Cochran-Smith,
M., & Lytle, S. L. (1999). Relationships of Knowledge and Practice: Teacher
Learning in Communities. Review of
Research in Education, 24, 249-305.
In this article Cochran-Smith and Lytle examine the assumption that often guides teacher learning, 'teachers who know more teach better'. But what exactly does knowing more mean? What is teaching better? What do policies that tout this assumption actually mean? The paper breaks down this assumption into three conceptions for teacher learning:
- Knowledge for practice
- Knowledge in practice
- Knowledge of practice
Knowledge in practice is that knowledge held by expert teachers in their everyday practice. Teachers can learn from these experts and adapt their practices. In this conception the teachers are generators of knowledge and receivers of knowledge.

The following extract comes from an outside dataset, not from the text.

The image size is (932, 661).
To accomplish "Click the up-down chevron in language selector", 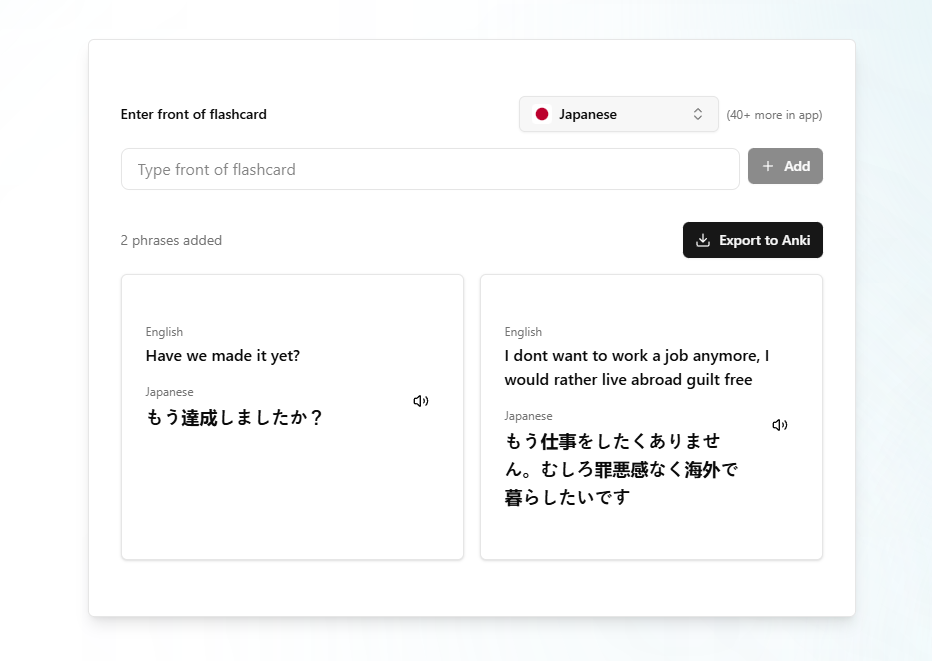I will click(x=698, y=114).
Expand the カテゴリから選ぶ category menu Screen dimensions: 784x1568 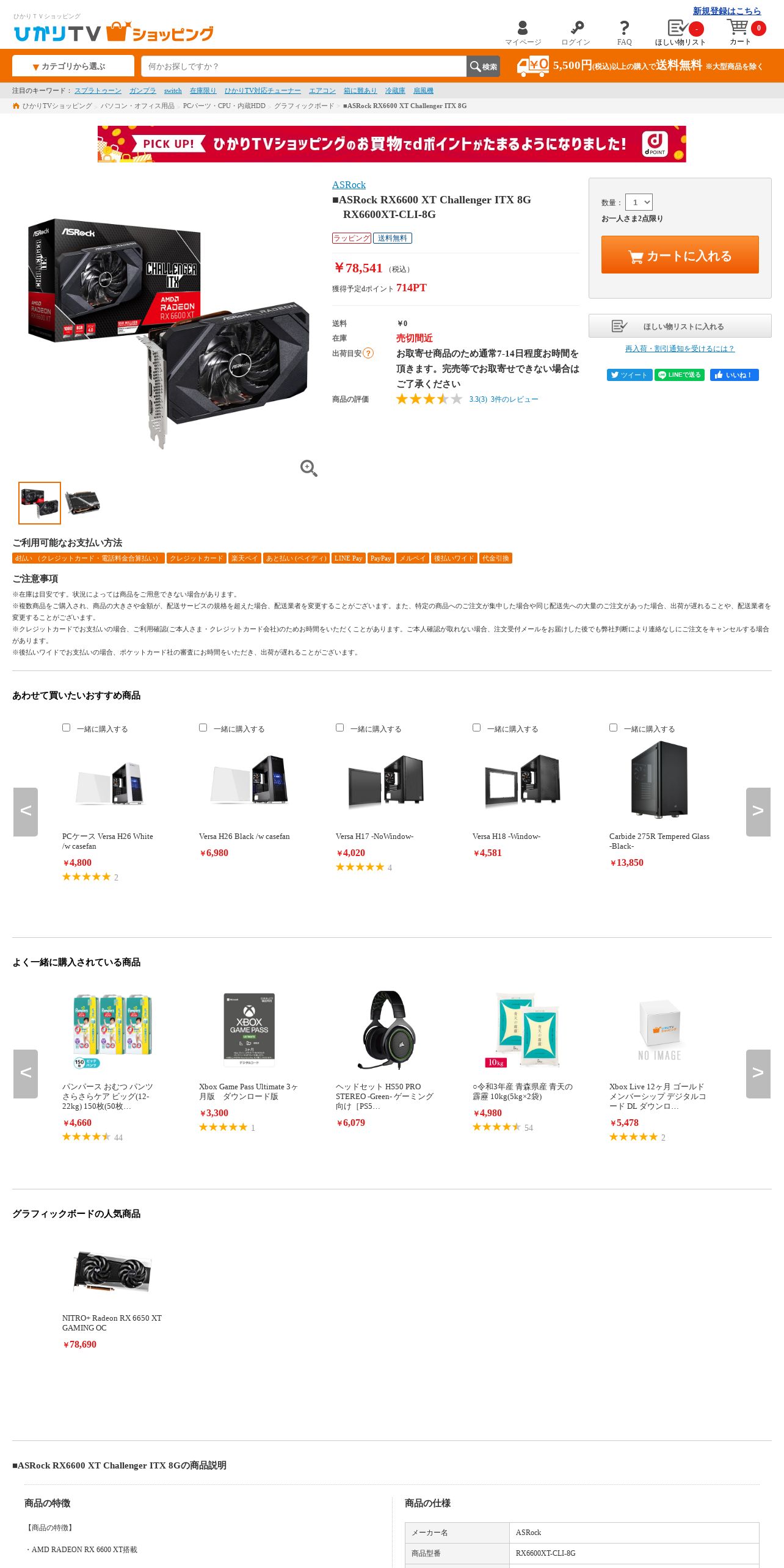click(73, 66)
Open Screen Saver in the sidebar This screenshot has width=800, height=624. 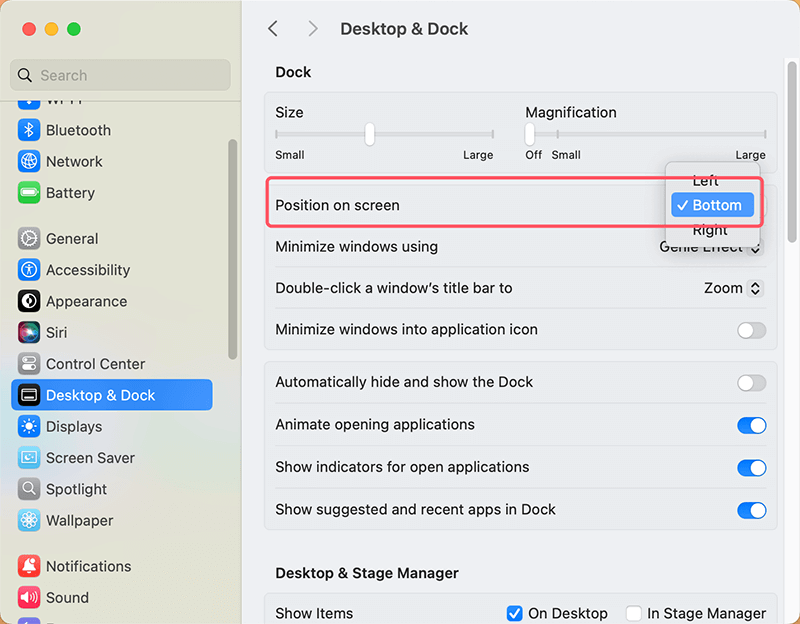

These two conceptions support the assumption of teachers knowing more by being receivers of knowledge from theorists or expert practitioners. The third conception turns things around by positioning teachers as creators of knowledge and architects of transformative change.
Knowledge of practice stands outside the dichotomy of knowledge as theory or knowledge as practice. In this conception "Teachers learn when they generate local knowledge of practice by working within the contexts of inquiry communities to theorize and construct their work and to connect it to larger, cultural, and political issues" (p250). Knowledge of practice is a life long learning pursuit and is conducted by teachers working together across the span of novice and expert, and working alongside students, teachers and community. This knowledge is transformative and provides more than findings, it provides change.
You can see these three conceptions reflected in different policies for teacher education, both past and present. Knowledge of Practice for me stands out as being really closely related to the NZ Curriculum Teaching as Inquiry process.
My purpose for reading this paper was to see where I thought the digital stories on NZC Online were situated. I can see that these stories fit really nicely within the knowledge of practice conception. The stories themselves allow teachers to share what they are doing in their classrooms. These stories are not expert teachers presenting theoretical concepts, they are real people doing real things and discussing the challenges and successes they face. When speaking to the teachers who make these stories, they explained to me how the process was like an inquiry cycle for them. The actual process allowed them to look at where they had been, where they were now, and where to next. And they carried out this reflective cycle as a whole school listening to each other's accounts of the same experience. They also explained that as a result of undertaking the inquiry cycle they had made plans for further changes.
By providing their stories for others to interact with these schools and teachers are "playing a critical role in generating knowledge of practice by making their classrooms and schools sites for inquiry, connecting their work in schools to larger issues, and taking a critical perspective on the theory and research of others' (p273).
From my inquiries with educators who use these stories, many use them to stimulate discussions amongst their staff and learning networks and debate how the ideas in the stories would translate to their particular contexts. "Teacher networks, inquiry communities, and other school-based collectives in which teachers and others conjoin their efforts to construct knowledge are the major contexts for teacher learning in this conception" (273).